The US is urging India to open its market to GM soybean and maize—crops that dominate as 94% and 92% GM variants in American farming. India, currently negotiating a limited trade deal to avoid impending US tariffs, has stood firm against this demand, citing the need to preserve farmer interests.

Farmer Risk

Analysts warn that cheap GM imports from the US, where yields exceed India’s by over fourfold, would flood the domestic market. This could depress prices drastically, putting severe financial pressure on approximately 11 million soybean and 13 million maize growers—many of them smallholders already earning below government support prices.

Market Implications

Soybean farmers, who last season received around ₹4,000 per quintal—though the minimum support price is ₹4,892—could see incomes eroded further. This situation is particularly dire for rainfed regions, where agricultural communities are already vulnerable to economic shocks.

Seed Dependency

GM seeds often come with restrictive patent rules, preventing farmers from saving and reusing seeds. Critics argue this could lock Indian farmers into purchasing new seeds annually from corporate suppliers, undermining their self-reliance and inflating input costs.

Regulatory Concerns

Even with proposed Sanitary and Phytosanitary (SPS) regulations, weak enforcement and fragmented supply chains could lead to GM traits mixing into non-GM crops.

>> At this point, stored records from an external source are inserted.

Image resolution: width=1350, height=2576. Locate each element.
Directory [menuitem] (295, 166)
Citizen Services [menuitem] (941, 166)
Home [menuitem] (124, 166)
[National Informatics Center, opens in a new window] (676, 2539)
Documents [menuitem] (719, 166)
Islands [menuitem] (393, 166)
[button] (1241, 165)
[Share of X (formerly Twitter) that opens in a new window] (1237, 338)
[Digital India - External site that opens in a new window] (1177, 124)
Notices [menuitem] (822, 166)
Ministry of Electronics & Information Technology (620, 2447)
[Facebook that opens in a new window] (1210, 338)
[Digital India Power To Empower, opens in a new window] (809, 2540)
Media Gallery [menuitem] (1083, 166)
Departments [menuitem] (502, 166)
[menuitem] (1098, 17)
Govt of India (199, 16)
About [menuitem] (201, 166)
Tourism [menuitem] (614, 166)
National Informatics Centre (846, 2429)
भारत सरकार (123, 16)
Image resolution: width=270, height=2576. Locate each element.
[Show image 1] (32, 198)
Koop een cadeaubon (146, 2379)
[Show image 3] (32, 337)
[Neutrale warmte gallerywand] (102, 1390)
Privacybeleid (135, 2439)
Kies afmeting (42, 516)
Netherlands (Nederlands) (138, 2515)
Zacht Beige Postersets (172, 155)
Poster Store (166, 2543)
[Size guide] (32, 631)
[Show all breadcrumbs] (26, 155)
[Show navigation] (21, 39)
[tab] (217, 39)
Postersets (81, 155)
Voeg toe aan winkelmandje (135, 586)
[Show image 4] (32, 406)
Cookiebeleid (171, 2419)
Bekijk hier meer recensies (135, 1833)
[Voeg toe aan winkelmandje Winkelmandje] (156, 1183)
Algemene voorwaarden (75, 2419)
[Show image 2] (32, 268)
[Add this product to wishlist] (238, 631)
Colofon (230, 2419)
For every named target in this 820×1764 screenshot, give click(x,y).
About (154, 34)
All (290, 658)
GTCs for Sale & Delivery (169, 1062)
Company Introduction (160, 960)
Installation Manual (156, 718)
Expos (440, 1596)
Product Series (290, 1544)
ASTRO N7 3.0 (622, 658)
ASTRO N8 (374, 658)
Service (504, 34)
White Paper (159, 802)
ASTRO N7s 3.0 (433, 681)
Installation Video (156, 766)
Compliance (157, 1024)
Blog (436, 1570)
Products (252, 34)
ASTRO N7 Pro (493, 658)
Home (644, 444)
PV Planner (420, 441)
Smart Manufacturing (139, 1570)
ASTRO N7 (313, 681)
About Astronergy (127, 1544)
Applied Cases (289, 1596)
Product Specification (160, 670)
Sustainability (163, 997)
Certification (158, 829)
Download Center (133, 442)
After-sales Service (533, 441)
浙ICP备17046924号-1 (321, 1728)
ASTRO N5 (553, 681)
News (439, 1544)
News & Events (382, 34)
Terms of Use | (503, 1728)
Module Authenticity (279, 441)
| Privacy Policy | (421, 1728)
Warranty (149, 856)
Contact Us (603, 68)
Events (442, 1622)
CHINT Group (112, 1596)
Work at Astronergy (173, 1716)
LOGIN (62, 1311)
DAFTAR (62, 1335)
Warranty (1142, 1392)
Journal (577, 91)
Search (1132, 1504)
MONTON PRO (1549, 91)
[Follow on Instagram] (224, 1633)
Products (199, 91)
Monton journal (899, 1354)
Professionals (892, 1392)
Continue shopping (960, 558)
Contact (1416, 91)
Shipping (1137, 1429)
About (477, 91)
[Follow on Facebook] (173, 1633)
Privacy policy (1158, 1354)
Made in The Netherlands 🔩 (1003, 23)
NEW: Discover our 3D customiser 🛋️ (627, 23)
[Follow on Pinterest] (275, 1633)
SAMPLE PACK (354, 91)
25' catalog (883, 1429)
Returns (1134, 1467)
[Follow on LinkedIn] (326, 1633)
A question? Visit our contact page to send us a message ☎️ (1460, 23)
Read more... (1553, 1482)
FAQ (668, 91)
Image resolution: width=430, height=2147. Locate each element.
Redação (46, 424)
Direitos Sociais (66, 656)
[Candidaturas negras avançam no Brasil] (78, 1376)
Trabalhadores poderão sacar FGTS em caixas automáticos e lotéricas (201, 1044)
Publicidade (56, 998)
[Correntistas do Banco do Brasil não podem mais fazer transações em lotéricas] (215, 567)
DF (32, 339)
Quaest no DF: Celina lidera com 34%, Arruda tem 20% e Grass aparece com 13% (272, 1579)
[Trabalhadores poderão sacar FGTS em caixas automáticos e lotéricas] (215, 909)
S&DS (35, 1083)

Such cross-contamination may risk export access to GM-sensitive markets and pose food-safety challenges.

Policy Alternatives

Experts propose a compromise: continue banning direct GM imports while allowing limited usage of GM maize derivatives like distiller’s dried grains for non-food applications such as ethanol. This would help appease US tariff pressures without destabilizing domestic agriculture.